- Kasipalayam Location in Tamil Nadu, India Kasipalayam Kasipalayam (India)
- Coordinates: 11°18′56″N 77°42′33″E﻿ / ﻿11.3155556°N 77.7091667°E
- Country: India
- State: Tamil Nadu
- District: Erode

Population (2011)
- • Total: 73,425

Languages
- • Official: Tamil
- Time zone: UTC+5:30 (IST)

= Kasipalayam (E) =

Kasipalayam is a neighbourhood locality in the City of Erode. Until 2010, it was an independent Municipal Administrative body with a population of about 55,000 and in 2011, it has been officially combined with the Integrated Erode Municipal Corporation.

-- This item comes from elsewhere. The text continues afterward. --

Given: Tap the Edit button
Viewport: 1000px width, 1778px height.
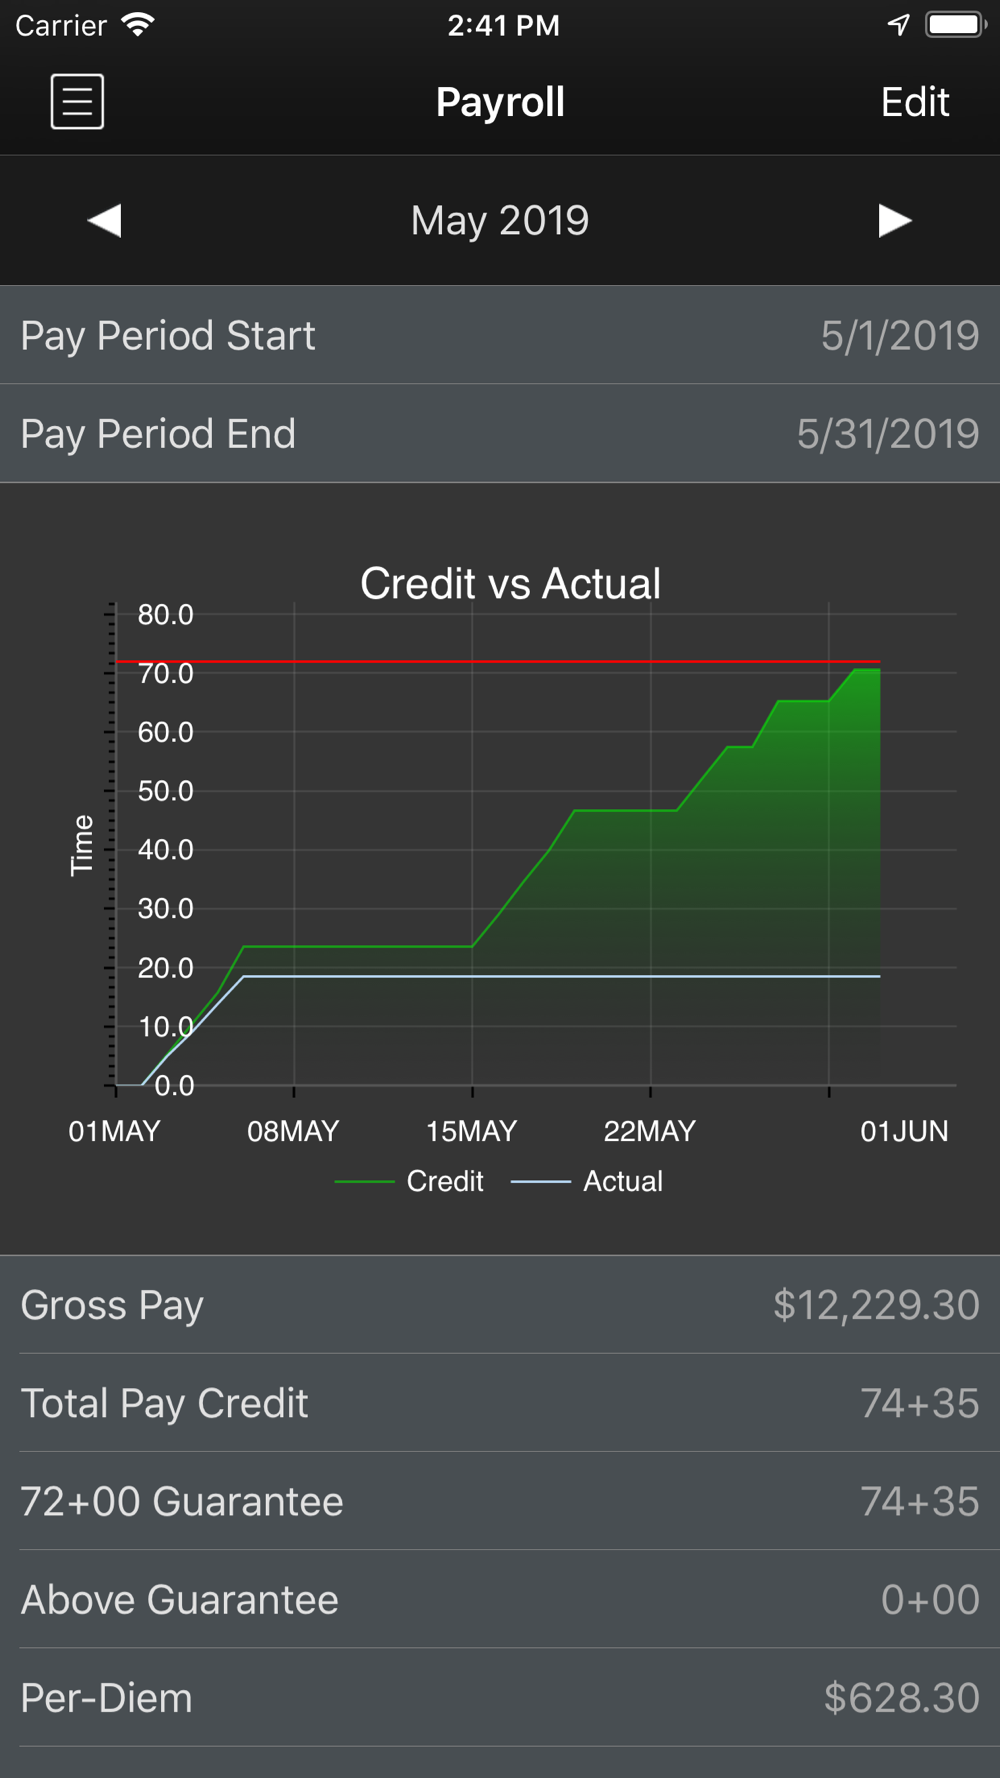Looking at the screenshot, I should pos(914,102).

And presently, this has been converted as the Zonal Headquarters for one of the four zones of Erode Municipal Corporation, combining 15 Wards. The major residential areas in this zone are Shastri Nagar, Moolapalayam, Rangampalayam, K.K. Nagar, Solar, Kollampalayam, and Vendipalayam. As of 2011, the town had a population of 73,425. The Zonal office is located in Moolapalayam.

==Demographics==

According to 2011 census, Kasipalayam had a population of 73,425 with a sex-ratio of 986 females for every 1,000 males, much above the national average of 929. A total of 6,832 were under the age of six, constituting 3,535 males and 3,297 females. Scheduled Castes and Scheduled Tribes accounted for 15.01% and 0.38% of the population respectively. The average literacy of the town was 78.73%, compared to the national average of 72.99%. The town had a total of 20822 households. There were a total of 31,689 workers, comprising 385 cultivators, 827 main agricultural labourers, 588 in house hold industries, 27,980 other workers, 1,909 marginal workers, 49 marginal cultivators, 68 marginal agricultural labourers, 79 marginal workers in household industries and 1,713 other marginal workers. As per the religious census of 2011, Kasipalayam had 85.9% Hindus, 5.45% Muslims, 8.24% Christians, 0.04% Sikhs, 0.01% Buddhists, 0.01% Jains, 0.34% following other religions and 0.02% following no religion or did not indicate any religious preference.